Smart Investing in Turbulent Times Weekly Update

The chart of the S&P 500 is showing us that the index may be finishing a double-bounce pattern; bouncing at the same low of approximately 1,880 where it touched down twice during the late summer 2015 market correction.

Tuesday, January 19, 2016 is an important day in U.S. stock markets. The chart of the S&P 500 is showing us that the index may be finishing a double-bounce pattern; bouncing at the same low of approximately 1,880 where it touched down twice during the late summer 2015 market correction.

If the S&P 500 completes the double-bounce chart pattern, I will breathe a big sigh of relief, and expect equity markets to begin stabilizing. There’s a smaller chance the index could bounce at 1,860, for a day or so.

If the S&P falls any farther, then it’s got more room to fall.

spx chart

As a reminder, equity markets fall for different reasons, including when they are overvalued or overextended, when there’s a sector “bubble,” when there’s war or natural disasters and when strong financial trends in other markets are affecting equities. We are experiencing the latter scenario, amid falling oil prices. Many investors will remember similar market problems in recent decades, with junk bonds, U.S. Treasuries, technology stocks and housing.
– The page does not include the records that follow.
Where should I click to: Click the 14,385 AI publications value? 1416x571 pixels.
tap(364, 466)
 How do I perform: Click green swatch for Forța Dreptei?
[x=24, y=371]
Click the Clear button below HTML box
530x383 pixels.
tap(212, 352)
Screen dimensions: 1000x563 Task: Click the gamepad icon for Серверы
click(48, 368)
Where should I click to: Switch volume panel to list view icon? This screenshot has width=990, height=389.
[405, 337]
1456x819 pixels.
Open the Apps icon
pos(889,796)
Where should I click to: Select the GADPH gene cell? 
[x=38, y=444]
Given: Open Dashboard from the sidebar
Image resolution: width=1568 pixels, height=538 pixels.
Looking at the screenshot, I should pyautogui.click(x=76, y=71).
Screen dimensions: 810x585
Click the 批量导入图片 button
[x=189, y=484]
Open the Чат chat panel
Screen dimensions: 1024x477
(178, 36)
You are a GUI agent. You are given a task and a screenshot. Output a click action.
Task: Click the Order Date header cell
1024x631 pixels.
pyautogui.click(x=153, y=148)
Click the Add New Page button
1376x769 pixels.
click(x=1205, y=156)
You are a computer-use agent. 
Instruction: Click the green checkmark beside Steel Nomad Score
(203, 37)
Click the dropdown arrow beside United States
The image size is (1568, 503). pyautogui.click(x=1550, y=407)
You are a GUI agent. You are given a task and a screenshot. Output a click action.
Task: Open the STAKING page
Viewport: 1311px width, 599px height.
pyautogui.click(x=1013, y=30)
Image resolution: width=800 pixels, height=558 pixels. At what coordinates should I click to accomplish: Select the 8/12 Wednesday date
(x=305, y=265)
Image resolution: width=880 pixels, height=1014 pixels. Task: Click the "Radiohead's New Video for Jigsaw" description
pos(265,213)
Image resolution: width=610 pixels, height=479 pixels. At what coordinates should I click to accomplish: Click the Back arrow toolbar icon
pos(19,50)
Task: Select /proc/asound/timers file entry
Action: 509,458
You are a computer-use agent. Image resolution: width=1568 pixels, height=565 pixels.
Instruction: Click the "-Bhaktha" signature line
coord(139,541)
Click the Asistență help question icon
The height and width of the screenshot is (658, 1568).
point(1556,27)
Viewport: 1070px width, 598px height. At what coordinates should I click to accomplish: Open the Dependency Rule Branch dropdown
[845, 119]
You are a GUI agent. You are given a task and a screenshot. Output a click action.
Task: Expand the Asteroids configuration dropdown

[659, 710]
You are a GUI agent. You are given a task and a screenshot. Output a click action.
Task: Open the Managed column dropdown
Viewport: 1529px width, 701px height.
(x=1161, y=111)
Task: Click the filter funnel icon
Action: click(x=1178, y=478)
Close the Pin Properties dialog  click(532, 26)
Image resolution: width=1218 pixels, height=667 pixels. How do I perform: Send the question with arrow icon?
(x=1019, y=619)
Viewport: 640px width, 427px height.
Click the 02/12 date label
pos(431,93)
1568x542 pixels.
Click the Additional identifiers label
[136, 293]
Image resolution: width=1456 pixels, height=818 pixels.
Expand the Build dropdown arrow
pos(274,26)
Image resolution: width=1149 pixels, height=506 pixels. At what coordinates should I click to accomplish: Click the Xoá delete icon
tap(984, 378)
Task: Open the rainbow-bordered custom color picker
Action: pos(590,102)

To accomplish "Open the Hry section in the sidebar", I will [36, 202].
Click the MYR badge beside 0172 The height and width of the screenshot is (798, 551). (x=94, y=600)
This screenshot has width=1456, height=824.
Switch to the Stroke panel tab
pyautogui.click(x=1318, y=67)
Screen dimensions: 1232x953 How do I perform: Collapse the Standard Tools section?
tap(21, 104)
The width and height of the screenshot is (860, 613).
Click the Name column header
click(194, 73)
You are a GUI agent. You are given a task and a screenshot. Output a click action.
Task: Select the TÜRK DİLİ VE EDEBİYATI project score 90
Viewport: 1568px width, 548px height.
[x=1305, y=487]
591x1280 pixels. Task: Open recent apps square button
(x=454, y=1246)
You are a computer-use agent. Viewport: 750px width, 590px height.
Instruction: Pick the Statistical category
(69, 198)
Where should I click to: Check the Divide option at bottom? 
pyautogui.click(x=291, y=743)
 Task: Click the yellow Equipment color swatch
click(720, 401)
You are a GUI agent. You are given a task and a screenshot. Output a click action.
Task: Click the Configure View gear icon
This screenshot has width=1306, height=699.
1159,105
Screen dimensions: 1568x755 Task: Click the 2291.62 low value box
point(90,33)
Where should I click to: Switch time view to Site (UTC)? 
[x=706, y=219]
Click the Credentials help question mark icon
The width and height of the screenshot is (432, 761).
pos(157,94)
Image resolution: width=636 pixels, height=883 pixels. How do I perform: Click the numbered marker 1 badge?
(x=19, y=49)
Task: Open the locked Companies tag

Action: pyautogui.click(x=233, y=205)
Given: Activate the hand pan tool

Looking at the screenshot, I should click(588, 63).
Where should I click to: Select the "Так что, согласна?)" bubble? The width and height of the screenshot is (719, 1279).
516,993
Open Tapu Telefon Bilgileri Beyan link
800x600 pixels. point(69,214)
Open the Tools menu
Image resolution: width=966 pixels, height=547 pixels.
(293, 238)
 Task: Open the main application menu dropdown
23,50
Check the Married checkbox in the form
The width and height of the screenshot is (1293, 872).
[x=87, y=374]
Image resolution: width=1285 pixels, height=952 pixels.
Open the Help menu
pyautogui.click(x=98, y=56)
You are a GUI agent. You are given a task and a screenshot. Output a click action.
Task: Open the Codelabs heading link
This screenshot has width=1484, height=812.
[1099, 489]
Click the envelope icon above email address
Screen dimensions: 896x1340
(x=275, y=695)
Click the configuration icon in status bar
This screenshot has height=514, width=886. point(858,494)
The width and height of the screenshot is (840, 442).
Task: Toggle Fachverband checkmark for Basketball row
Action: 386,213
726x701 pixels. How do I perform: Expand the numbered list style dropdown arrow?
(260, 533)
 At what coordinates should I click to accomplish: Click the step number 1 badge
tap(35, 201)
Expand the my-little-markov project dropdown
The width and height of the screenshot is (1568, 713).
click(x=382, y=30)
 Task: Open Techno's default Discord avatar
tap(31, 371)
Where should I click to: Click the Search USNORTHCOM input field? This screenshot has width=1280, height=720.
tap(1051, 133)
I intend to wait for the downturn to run its course, and I look forward to buying low, as opportunities present themselves. I hope you’ll join me!

Seven Smart Investing stocks saw their earnings estimates increase last week: Adobe Systems (ADBE), Delta Air Lines (DAL), D.R. Horton (DHI), e*Trade (ETFC), General Motors (GM), Harman International (HAR) and Johnson Controls (JCI).

Four Smart Investing stocks saw their earnings estimates decrease last week: Axiall (AXLL), Big Lots (BIG), Priceline (PCLN) and Federated Investors (FII).

The only stock in the Smart Investing portfolios that has a bullish chart right now is Adobe Systems (ADBE). The two stocks that I’d buy for their 5%+ dividends right now--despite their weak charts--are General Motors (GM) and GameStop (GME).

I lowered the rating on four stocks to Hold, due to continued weakness in the stock market: BorgWarner (BWA), Carnival (CCL), e*Trade (ETFC) and Royal Caribbean Cruises (RCL).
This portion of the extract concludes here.